Task goal – Copy each of the records below word for word, keeping every line as it stands.
▬▬▬▬▬▬▬▬▬▬
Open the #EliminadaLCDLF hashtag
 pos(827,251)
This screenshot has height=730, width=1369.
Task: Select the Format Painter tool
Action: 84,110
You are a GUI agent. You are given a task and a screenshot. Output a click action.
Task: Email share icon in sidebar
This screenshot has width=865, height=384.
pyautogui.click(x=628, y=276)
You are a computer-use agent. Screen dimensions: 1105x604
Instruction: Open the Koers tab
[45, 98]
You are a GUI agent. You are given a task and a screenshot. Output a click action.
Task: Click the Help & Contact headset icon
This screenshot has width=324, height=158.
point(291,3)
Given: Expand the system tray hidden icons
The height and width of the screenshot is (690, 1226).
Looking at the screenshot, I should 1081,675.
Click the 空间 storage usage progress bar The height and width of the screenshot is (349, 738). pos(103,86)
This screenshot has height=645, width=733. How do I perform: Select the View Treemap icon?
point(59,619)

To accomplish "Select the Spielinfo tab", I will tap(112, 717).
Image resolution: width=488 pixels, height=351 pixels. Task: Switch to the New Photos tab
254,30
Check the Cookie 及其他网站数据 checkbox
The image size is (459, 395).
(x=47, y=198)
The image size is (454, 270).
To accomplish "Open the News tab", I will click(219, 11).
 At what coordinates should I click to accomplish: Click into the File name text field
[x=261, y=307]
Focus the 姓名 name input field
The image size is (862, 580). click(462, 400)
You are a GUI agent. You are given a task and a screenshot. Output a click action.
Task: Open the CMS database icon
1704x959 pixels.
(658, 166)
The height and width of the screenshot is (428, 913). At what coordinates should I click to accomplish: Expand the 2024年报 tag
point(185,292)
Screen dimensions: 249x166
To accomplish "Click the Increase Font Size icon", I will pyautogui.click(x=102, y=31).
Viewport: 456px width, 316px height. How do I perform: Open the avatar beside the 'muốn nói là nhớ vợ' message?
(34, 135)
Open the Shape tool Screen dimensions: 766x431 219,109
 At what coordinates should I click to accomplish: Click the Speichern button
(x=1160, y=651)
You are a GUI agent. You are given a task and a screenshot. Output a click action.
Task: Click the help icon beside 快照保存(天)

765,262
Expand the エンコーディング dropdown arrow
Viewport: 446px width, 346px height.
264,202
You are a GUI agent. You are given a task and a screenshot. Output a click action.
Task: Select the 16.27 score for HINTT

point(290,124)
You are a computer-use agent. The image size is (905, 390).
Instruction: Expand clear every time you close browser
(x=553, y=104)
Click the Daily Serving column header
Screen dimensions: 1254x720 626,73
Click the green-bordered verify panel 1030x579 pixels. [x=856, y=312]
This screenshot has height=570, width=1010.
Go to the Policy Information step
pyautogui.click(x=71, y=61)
▬▬▬▬▬▬▬▬▬▬
Full output –
Open the #EliminadaLCDLF hashtag
 pos(827,251)
This screenshot has height=730, width=1369.
Task: Select the Format Painter tool
Action: 84,110
You are a GUI agent. You are given a task and a screenshot. Output a click action.
Task: Email share icon in sidebar
This screenshot has width=865, height=384.
pyautogui.click(x=628, y=276)
You are a computer-use agent. Screen dimensions: 1105x604
Instruction: Open the Koers tab
[45, 98]
You are a GUI agent. You are given a task and a screenshot. Output a click action.
Task: Click the Help & Contact headset icon
This screenshot has width=324, height=158.
point(291,3)
Given: Expand the system tray hidden icons
The height and width of the screenshot is (690, 1226).
Looking at the screenshot, I should 1081,675.
Click the 空间 storage usage progress bar The height and width of the screenshot is (349, 738). pos(103,86)
This screenshot has height=645, width=733. How do I perform: Select the View Treemap icon?
point(59,619)

To accomplish "Select the Spielinfo tab", I will tap(112, 717).
Image resolution: width=488 pixels, height=351 pixels. Task: Switch to the New Photos tab
254,30
Check the Cookie 及其他网站数据 checkbox
The image size is (459, 395).
(x=47, y=198)
The image size is (454, 270).
To accomplish "Open the News tab", I will click(219, 11).
 At what coordinates should I click to accomplish: Click into the File name text field
[x=261, y=307]
Focus the 姓名 name input field
The image size is (862, 580). click(462, 400)
You are a GUI agent. You are given a task and a screenshot. Output a click action.
Task: Open the CMS database icon
1704x959 pixels.
(658, 166)
The height and width of the screenshot is (428, 913). At what coordinates should I click to accomplish: Expand the 2024年报 tag
point(185,292)
Screen dimensions: 249x166
To accomplish "Click the Increase Font Size icon", I will pyautogui.click(x=102, y=31).
Viewport: 456px width, 316px height. How do I perform: Open the avatar beside the 'muốn nói là nhớ vợ' message?
(34, 135)
Open the Shape tool Screen dimensions: 766x431 219,109
 At what coordinates should I click to accomplish: Click the Speichern button
(x=1160, y=651)
You are a GUI agent. You are given a task and a screenshot. Output a click action.
Task: Click the help icon beside 快照保存(天)

765,262
Expand the エンコーディング dropdown arrow
Viewport: 446px width, 346px height.
264,202
You are a GUI agent. You are given a task and a screenshot. Output a click action.
Task: Select the 16.27 score for HINTT

point(290,124)
You are a computer-use agent. The image size is (905, 390).
Instruction: Expand clear every time you close browser
(x=553, y=104)
Click the Daily Serving column header
Screen dimensions: 1254x720 626,73
Click the green-bordered verify panel 1030x579 pixels. [x=856, y=312]
This screenshot has height=570, width=1010.
Go to the Policy Information step
pyautogui.click(x=71, y=61)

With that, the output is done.